Using the listing below, set down each line from the line containing "[Copier le lien] (13, 1686)" through the line containing "Demander un devis (92, 2382)", both ends included, exactly and with nothing added.
»»
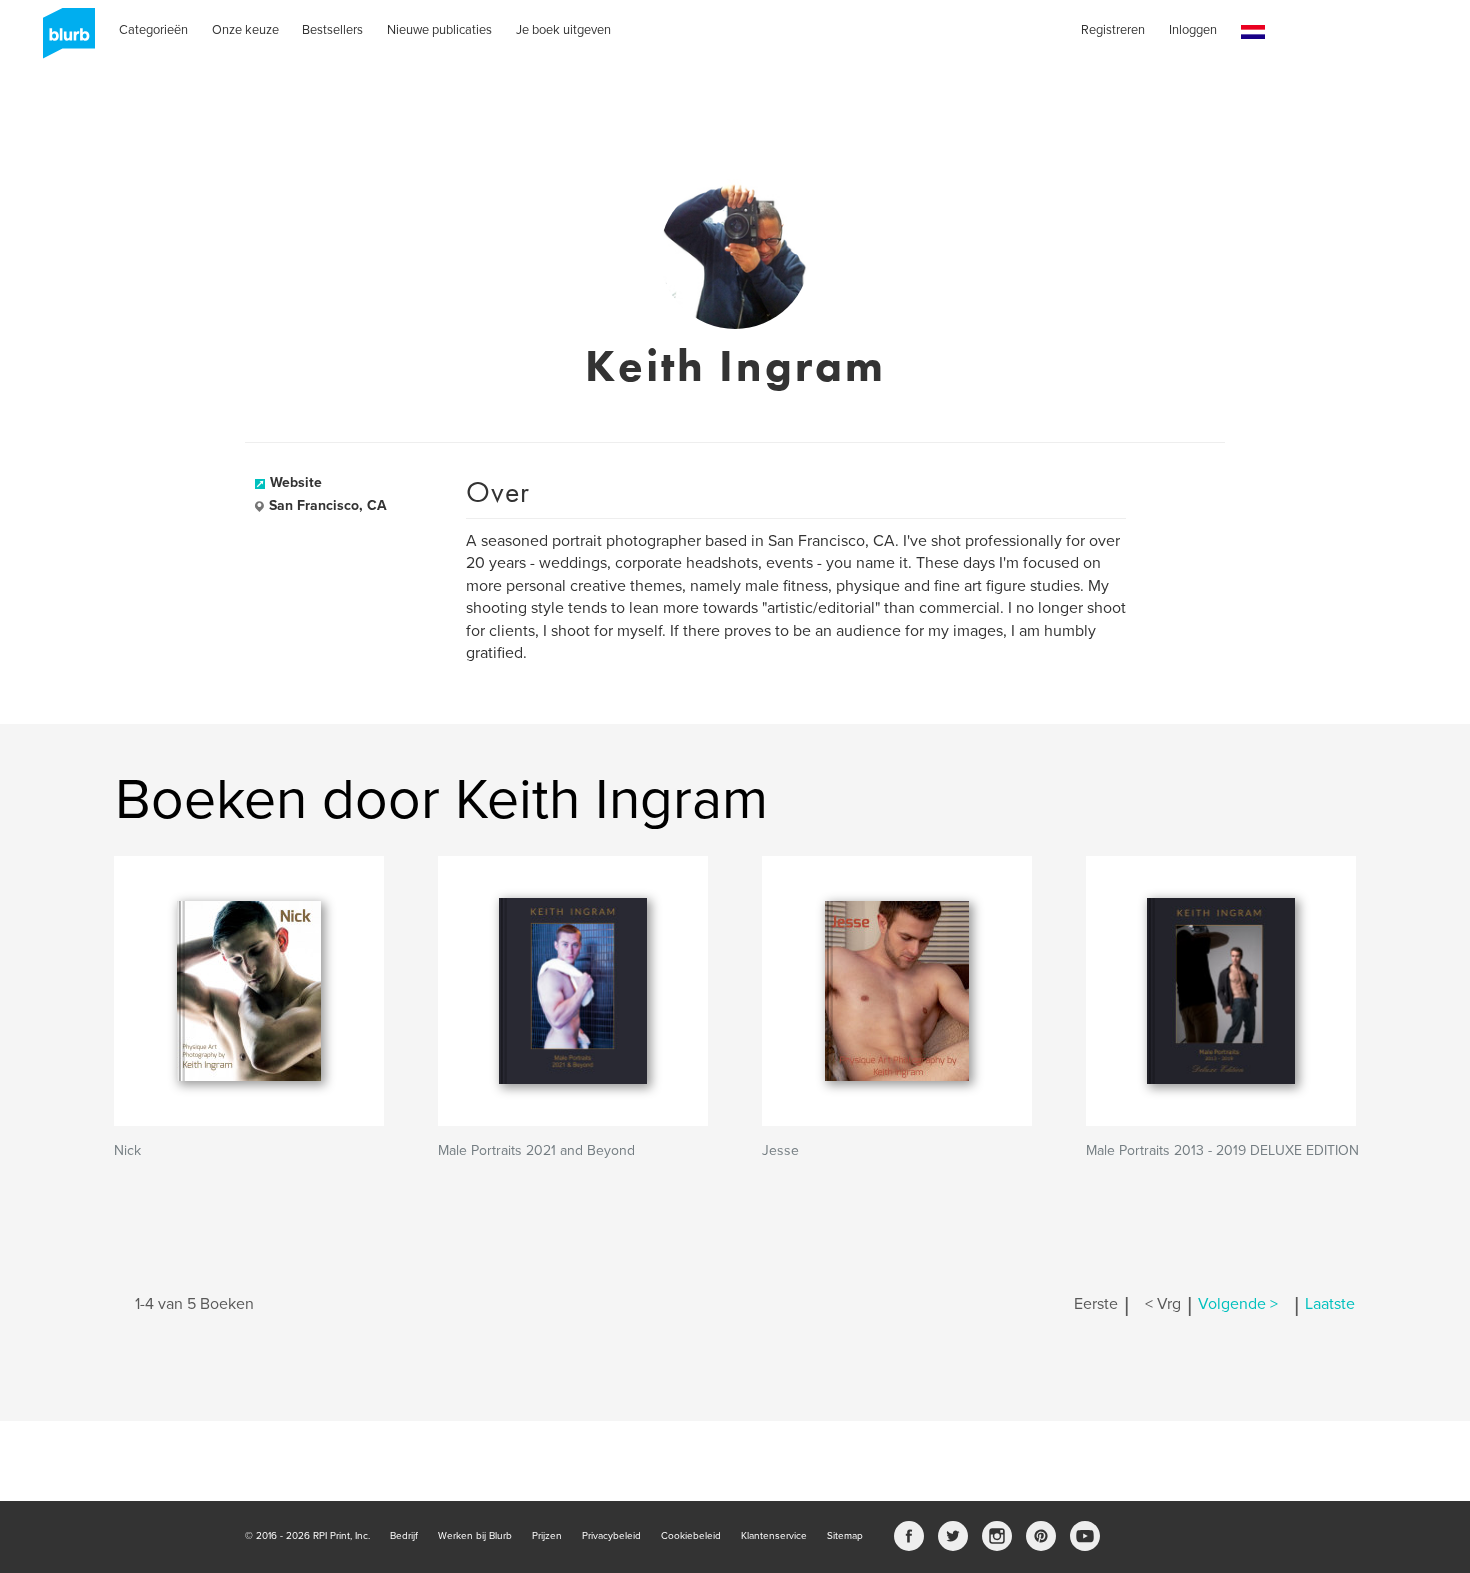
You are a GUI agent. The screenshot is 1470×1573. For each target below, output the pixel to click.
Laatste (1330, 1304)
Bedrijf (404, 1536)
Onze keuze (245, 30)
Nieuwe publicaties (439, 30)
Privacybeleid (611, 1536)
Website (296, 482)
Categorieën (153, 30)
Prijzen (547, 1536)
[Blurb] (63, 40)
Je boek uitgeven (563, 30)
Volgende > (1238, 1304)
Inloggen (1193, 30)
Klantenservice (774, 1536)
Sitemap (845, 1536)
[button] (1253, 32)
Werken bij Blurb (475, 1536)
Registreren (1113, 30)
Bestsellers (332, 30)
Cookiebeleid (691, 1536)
««
»»
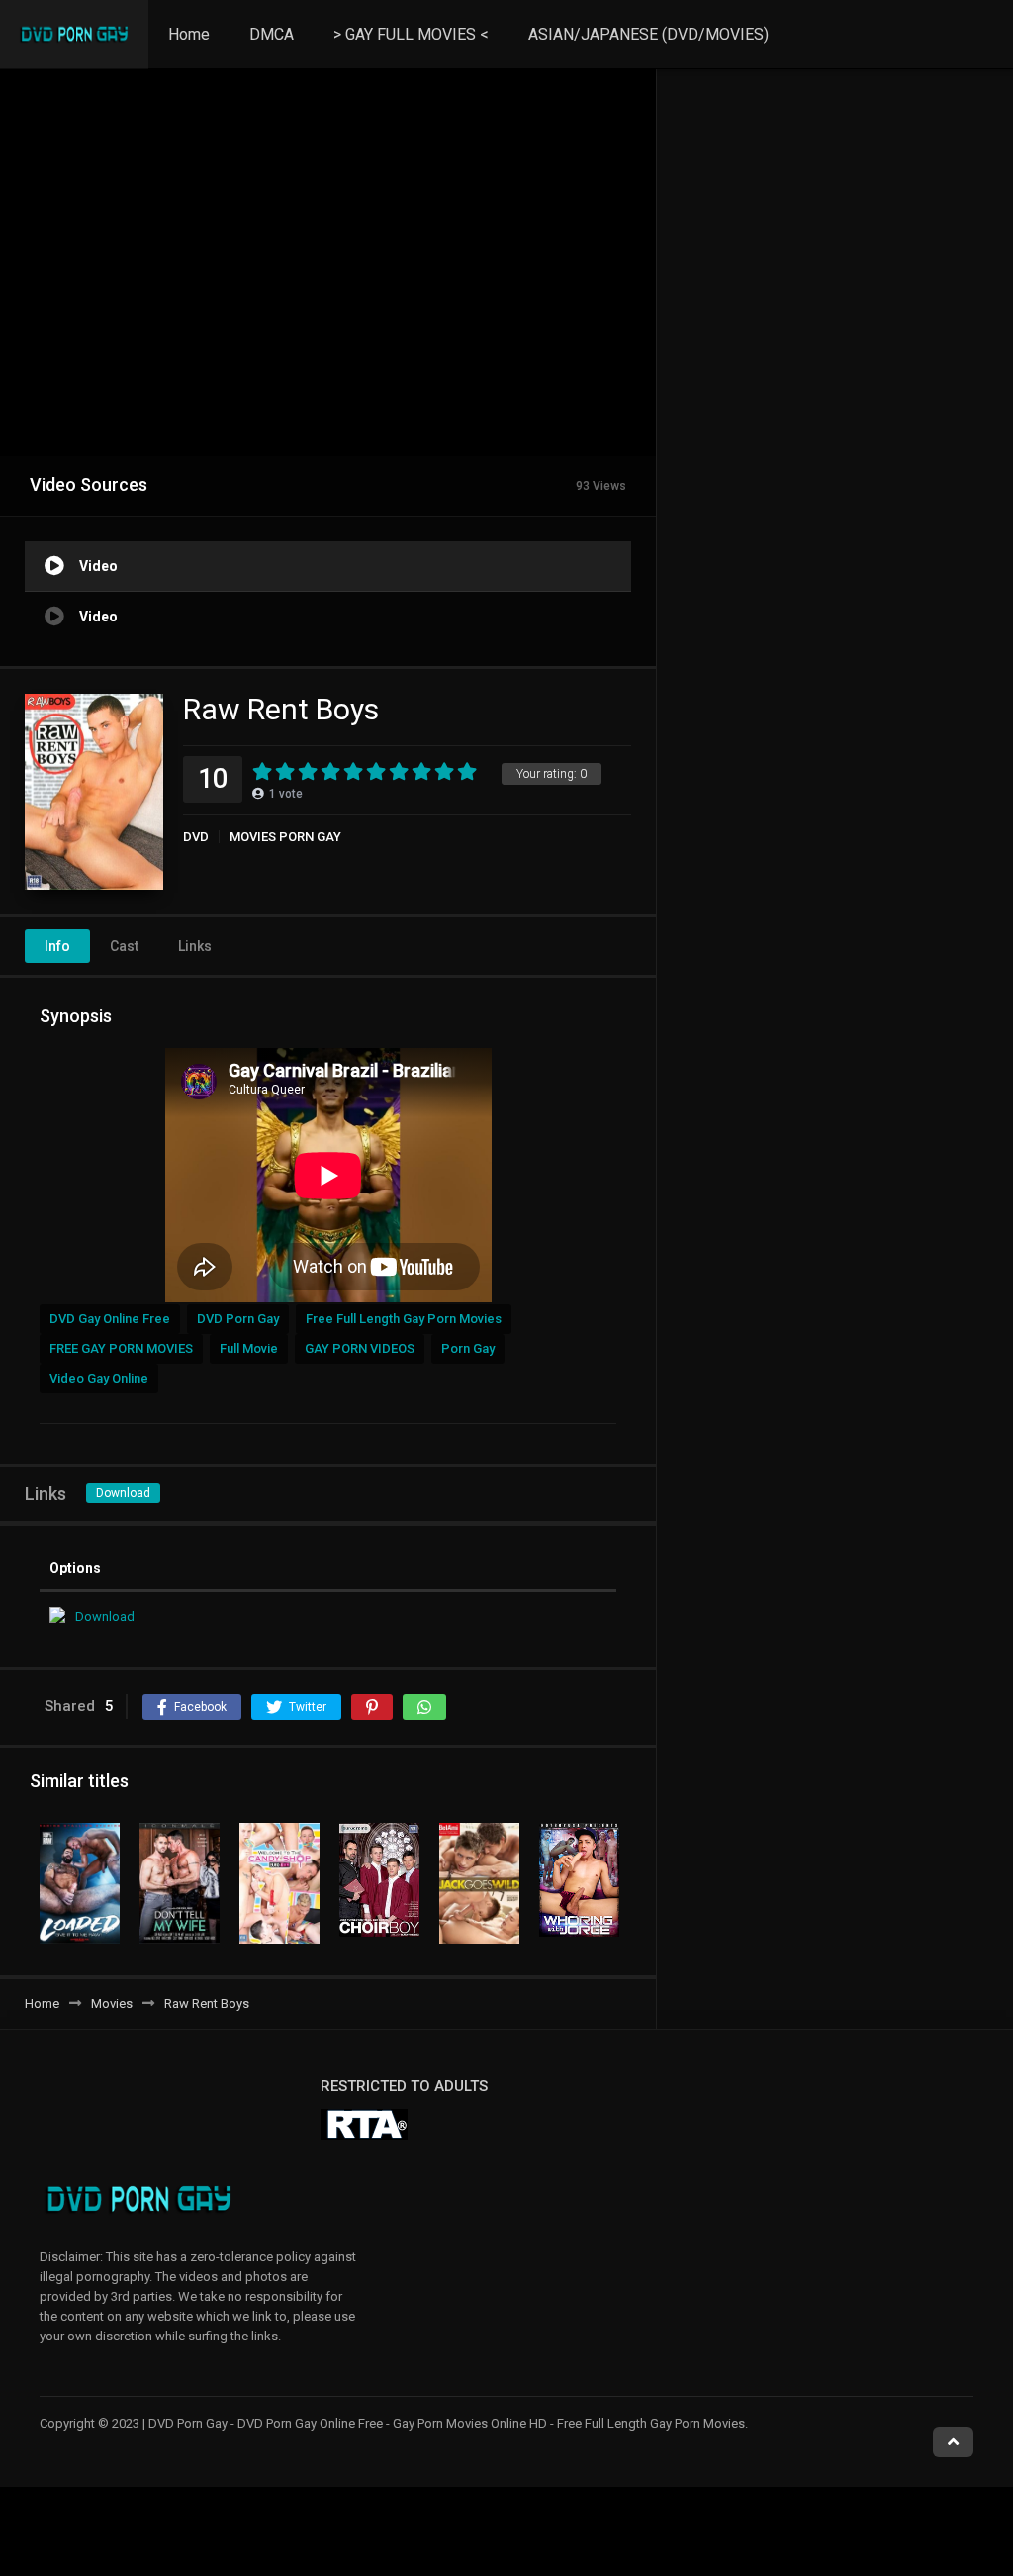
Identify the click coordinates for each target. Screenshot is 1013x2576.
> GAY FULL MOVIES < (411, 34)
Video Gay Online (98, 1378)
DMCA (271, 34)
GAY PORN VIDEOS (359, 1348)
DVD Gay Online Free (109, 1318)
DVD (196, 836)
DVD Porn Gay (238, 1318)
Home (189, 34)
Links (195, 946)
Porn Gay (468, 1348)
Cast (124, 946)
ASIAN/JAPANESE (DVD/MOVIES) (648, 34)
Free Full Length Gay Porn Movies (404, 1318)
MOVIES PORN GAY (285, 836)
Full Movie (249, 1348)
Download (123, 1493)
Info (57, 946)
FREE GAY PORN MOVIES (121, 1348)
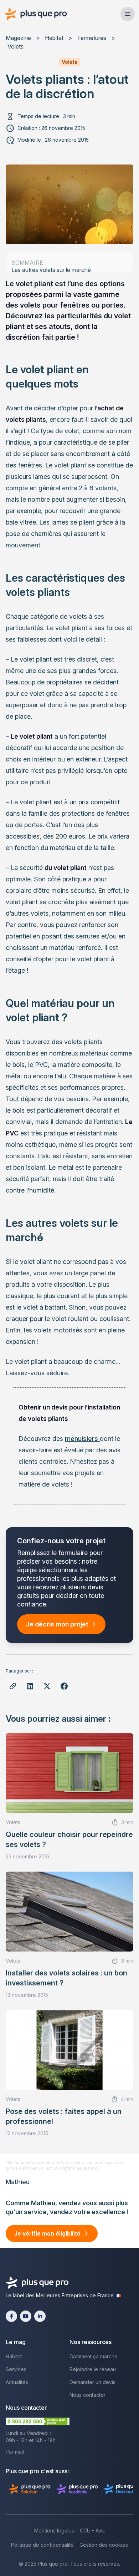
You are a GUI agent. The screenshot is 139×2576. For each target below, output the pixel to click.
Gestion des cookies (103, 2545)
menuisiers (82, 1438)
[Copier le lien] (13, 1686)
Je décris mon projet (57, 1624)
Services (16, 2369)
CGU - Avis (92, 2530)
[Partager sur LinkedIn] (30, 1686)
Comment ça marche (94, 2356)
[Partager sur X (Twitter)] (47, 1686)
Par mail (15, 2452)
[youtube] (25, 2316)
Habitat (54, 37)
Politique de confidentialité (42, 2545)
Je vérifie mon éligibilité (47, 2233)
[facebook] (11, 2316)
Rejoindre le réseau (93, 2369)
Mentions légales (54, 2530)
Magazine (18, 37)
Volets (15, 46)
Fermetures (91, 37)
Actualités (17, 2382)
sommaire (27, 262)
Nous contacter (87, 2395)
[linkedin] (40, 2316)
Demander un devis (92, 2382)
««
# EXERCISE OUTPUT:
[Copier le lien] (13, 1686)
Je décris mon projet (57, 1624)
Services (16, 2369)
CGU - Avis (92, 2530)
[Partager sur LinkedIn] (30, 1686)
Comment ça marche (94, 2356)
[Partager sur X (Twitter)] (47, 1686)
Par mail (15, 2452)
[youtube] (25, 2316)
Habitat (54, 37)
Politique de confidentialité (42, 2545)
Je vérifie mon éligibilité (47, 2233)
[facebook] (11, 2316)
Rejoindre le réseau (93, 2369)
Mentions légales (54, 2530)
Magazine (18, 37)
Volets (15, 46)
Fermetures (91, 37)
Actualités (17, 2382)
sommaire (27, 262)
Nous contacter (87, 2395)
[linkedin] (40, 2316)
Demander un devis (92, 2382)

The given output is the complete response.